Splunk Operator: add scale subresource
yaroslav-nakonechnikov opened this issue · 6 comments
Please select the type of request
Feature Request
Tell us more
Describe the request
In order to start using keda (https://keda.sh/docs/2.11/concepts/scaling-deployments/#scaling-of-custom-resources), which will help a lot for testing/development stack, need to add support for https://kubernetes.io/docs/tasks/extend-kubernetes/custom-resources/custom-resource-definitions/#scale-subresource
Expected behavior
scale subresource added and it is possible to use keda natively
Hey @yaroslav-nakonechnikov , we are able to scale custom resources using replicas as mentioned here.
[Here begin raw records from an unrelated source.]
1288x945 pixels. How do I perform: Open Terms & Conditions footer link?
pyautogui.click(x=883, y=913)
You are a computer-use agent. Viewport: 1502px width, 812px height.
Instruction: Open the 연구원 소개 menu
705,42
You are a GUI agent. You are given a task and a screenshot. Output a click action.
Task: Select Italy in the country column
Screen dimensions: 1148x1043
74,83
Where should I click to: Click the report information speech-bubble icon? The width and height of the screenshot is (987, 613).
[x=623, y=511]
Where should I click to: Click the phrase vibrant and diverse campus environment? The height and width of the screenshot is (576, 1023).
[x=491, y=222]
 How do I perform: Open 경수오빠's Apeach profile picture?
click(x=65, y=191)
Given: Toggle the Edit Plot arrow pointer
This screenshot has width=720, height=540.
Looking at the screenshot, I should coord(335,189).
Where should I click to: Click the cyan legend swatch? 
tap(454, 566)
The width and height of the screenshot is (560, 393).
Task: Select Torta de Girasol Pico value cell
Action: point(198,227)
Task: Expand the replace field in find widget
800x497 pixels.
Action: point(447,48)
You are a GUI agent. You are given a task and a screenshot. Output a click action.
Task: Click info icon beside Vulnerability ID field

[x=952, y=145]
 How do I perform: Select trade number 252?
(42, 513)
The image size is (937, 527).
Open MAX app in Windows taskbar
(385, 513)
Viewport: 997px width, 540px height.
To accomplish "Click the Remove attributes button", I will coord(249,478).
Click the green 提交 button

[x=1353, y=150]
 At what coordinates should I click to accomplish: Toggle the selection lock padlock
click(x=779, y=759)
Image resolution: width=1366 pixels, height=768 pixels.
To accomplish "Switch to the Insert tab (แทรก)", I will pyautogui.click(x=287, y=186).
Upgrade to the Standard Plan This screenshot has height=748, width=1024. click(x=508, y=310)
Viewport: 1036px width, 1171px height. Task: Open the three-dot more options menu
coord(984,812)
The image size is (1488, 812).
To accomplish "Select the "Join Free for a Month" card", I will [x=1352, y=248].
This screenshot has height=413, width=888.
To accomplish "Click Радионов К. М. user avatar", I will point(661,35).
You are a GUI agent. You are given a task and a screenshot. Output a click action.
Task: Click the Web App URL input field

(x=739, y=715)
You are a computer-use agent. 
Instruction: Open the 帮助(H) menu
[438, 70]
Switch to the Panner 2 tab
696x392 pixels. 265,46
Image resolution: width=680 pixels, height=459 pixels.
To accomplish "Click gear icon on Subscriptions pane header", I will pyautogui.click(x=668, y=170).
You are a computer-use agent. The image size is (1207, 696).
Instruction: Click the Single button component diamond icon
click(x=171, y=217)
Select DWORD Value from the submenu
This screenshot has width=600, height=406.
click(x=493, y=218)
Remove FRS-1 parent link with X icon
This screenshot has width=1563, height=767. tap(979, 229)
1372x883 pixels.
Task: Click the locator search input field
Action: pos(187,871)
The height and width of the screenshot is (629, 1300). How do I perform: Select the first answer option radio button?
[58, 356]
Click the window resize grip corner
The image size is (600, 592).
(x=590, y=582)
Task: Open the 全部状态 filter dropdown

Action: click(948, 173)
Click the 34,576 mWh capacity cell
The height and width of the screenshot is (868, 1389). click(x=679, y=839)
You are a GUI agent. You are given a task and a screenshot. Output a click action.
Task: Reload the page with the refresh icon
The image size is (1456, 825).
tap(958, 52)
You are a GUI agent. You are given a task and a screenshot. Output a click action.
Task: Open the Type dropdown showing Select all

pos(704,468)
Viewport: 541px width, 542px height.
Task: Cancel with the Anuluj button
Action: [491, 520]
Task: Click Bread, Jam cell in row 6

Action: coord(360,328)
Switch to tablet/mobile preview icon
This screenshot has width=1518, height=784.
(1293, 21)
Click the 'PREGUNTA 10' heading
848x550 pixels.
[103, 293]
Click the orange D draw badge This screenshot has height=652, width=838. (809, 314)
Can you try using the same?
@akondur it is different thing. if you open https://kubernetes.io/docs/tasks/extend-kubernetes/custom-resources/custom-resource-definitions/#scale-subresource, you will see explanation about advanced usage of replicas.
simple replicas
can be used, but with workarounds and writing custom scripts.
Hey @yaroslav-nakonechnikov , the operator CRDs have the scale subresource already embedded in. Couple of code references:
With operator version 2.5.1 and v4 CRDs deployed on an EKS cluster:
bash% k get crds/standalones.enterprise.splunk.com -o yaml | grep -i scale: -A 3
scale:
labelSelectorPath: .status.selector
specReplicasPath: .spec.replicas
statusReplicasPath: .status.replicas
--
scale:
labelSelectorPath: .status.selector
specReplicasPath: .spec.replicas
statusReplicasPath: .status.replicas
I tried autoscaling using Keda using the following steps:
- Install keda using instructions from here.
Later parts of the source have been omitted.